Murder of Vincent Chin
Photo of Vincent Chin
|Date||June 19, 1982|
|Location||Highland Park, Michigan, U.S.|
|Litigation||Ebens ordered to pay $1.5 million to Chin's family, Nitz ordered to pay $50,000|
Vincent Jen Chin (simplified Chinese: 陈果仁; traditional Chinese: 陳果仁; pinyin: Chén Guǒrén; May 18, 1955 – June 23, 1982) was a Chinese American man who was severely beaten in the Detroit suburb of Highland Park, Michigan in June 1982. The beating led to his death four days later.
The perpetrators were Chrysler plant superintendent Ronald Ebens and his stepson, Michael Nitz. The lenient sentencing of these two men in a plea bargain generated public outrage over the murder attack, which included blows to the head from a baseball bat and possessed attributes consistent with hate crimes. Many of the layoffs in Detroit's auto industry, including Nitz's in 1979, had been due to the increasing market share of Japanese automakers, particularly due to Chrysler's increased sales of captively-imported Mitsubishi models sold under the Dodge and now-defunct Plymouth brands, leading to allegations that Vincent Chin received racially charged comments attributing to the layoffs while being beaten.
Ebens and Nitz initially faced a charge of second-degree murder, but were convicted in a county court for manslaughter. Ebens was convicted of violating Chin's civil rights and was sentenced to 25 years of prison, but the conviction was overturned on appeal. They were both sentenced to three years of probation.
The case became a rallying point for the Asian American community, and Ebens and Nitz were put on trial for violating Chin's civil rights. Because the subsequent Federal prosecution was a result of public pressure from a coalition of many Asian ethnic organizations, Vincent Chin's murder is often considered the beginning of a pan-ethnic Asian American movement.
......
## Task instructions
A) According to the article on the murder of Vincent Chin, what relationship did Michael Nitz have to Ronald Ebens?
B) Reproduce the passage of the Vincent Chin article starting with "Ebens and Nitz initially" and going on through "years of probation.".

(Recorded data)
......
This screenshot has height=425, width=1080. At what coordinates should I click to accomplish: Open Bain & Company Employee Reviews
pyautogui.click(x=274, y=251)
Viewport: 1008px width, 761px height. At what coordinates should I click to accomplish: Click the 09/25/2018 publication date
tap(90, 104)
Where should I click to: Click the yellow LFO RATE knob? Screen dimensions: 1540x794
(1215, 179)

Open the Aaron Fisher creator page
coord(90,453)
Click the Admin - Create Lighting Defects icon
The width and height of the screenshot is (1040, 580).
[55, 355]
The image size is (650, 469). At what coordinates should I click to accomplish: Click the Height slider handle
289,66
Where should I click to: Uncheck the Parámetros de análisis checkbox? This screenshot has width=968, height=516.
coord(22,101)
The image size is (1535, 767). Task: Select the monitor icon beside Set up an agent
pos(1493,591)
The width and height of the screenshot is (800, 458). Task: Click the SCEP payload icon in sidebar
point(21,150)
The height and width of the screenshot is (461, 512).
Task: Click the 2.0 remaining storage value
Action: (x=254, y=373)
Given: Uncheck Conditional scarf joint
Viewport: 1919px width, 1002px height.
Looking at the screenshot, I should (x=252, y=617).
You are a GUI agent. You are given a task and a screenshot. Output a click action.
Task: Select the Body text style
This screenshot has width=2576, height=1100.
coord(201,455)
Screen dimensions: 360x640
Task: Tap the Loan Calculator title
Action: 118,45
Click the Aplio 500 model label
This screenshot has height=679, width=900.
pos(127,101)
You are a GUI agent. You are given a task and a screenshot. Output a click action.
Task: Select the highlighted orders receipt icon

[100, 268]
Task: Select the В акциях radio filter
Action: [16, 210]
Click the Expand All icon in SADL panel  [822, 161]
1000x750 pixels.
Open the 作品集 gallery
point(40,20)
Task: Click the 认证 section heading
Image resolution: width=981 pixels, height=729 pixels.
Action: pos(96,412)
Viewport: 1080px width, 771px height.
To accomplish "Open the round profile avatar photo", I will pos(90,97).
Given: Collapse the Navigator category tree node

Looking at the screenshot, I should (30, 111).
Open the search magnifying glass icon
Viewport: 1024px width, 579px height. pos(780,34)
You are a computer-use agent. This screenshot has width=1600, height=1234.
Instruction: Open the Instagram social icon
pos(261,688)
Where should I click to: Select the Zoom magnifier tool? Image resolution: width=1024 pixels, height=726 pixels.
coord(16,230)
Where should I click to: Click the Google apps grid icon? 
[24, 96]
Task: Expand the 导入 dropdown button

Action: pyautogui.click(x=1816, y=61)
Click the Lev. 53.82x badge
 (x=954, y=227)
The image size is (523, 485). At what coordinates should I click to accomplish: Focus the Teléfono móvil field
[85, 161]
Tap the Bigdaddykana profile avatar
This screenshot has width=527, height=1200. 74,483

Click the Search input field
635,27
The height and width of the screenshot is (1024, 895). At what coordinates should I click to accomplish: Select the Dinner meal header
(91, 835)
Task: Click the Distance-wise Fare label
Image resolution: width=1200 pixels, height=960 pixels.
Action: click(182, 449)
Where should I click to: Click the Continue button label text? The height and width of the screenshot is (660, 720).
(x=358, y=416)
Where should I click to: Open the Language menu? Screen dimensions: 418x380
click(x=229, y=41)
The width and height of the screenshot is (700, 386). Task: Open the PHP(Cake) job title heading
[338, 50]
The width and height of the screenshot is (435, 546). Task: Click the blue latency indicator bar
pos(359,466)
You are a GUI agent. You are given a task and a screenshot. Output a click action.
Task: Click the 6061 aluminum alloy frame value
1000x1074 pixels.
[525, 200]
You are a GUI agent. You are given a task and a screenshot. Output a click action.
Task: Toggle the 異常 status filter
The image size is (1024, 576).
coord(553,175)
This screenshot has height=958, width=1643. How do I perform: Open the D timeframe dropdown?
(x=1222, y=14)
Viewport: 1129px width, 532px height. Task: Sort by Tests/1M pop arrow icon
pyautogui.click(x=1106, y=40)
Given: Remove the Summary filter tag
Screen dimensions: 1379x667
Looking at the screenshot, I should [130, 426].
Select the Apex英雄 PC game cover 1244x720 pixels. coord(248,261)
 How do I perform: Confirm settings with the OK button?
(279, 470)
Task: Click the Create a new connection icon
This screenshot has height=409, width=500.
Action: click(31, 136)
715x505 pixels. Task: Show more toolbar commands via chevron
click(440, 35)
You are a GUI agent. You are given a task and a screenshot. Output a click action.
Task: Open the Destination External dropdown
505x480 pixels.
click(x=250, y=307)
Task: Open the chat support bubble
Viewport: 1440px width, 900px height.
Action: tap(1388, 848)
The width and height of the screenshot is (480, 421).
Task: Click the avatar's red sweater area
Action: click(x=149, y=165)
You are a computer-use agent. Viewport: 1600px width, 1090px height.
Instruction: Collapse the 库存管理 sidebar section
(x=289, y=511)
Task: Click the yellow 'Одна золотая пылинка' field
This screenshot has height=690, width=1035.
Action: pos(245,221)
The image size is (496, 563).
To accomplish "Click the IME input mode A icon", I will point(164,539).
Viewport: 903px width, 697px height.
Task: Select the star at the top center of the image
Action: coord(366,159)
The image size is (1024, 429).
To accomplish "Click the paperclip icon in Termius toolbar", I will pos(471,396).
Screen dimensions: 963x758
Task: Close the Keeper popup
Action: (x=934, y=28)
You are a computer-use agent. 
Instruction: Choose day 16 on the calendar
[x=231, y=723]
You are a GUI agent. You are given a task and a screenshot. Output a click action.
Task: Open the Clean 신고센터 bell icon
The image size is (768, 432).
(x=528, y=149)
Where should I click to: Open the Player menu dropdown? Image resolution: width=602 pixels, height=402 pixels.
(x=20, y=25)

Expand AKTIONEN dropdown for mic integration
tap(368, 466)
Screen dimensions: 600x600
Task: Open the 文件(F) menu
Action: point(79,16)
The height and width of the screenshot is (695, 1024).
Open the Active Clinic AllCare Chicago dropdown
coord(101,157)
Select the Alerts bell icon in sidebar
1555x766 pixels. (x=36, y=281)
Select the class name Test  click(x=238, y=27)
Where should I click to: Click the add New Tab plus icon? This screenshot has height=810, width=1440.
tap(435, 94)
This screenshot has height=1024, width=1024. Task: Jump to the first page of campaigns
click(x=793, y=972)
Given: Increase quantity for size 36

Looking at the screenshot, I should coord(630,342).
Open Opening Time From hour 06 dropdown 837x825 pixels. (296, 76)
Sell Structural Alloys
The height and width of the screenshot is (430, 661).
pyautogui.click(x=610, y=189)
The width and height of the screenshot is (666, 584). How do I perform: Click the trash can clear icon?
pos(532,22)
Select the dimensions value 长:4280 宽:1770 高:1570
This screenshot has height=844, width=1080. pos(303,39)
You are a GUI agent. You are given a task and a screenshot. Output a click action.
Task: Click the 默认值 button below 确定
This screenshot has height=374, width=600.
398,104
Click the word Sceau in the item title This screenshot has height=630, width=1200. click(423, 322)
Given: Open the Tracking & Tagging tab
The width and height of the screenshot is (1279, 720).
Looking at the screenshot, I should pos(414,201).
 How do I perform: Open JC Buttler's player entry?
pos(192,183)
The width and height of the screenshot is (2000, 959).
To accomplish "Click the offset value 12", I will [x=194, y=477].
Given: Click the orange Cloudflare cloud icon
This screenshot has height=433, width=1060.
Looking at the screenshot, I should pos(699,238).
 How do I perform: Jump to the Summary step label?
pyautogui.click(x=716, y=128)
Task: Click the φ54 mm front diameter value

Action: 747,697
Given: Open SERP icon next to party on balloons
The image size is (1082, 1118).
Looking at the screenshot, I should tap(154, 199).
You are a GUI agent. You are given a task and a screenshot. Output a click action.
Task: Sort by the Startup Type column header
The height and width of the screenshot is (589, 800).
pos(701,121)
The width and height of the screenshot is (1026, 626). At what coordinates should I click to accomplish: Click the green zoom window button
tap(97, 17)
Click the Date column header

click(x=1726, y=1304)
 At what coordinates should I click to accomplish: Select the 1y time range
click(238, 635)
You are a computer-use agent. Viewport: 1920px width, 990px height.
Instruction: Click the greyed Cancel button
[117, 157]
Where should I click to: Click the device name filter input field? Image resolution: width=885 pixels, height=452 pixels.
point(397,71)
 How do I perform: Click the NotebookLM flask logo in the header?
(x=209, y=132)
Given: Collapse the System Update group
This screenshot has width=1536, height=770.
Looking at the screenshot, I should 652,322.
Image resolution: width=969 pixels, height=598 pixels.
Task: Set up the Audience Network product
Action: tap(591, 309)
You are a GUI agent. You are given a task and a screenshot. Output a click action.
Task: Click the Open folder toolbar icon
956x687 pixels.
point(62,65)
......
## Answers by item number
A) Michael Nitz was Ronald Ebens's stepson.

B)
Ebens and Nitz initially faced a charge of second-degree murder, but were convicted in a county court for manslaughter. Ebens was convicted of violating Chin's civil rights and was sentenced to 25 years of prison, but the conviction was overturned on appeal. They were both sentenced to three years of probation.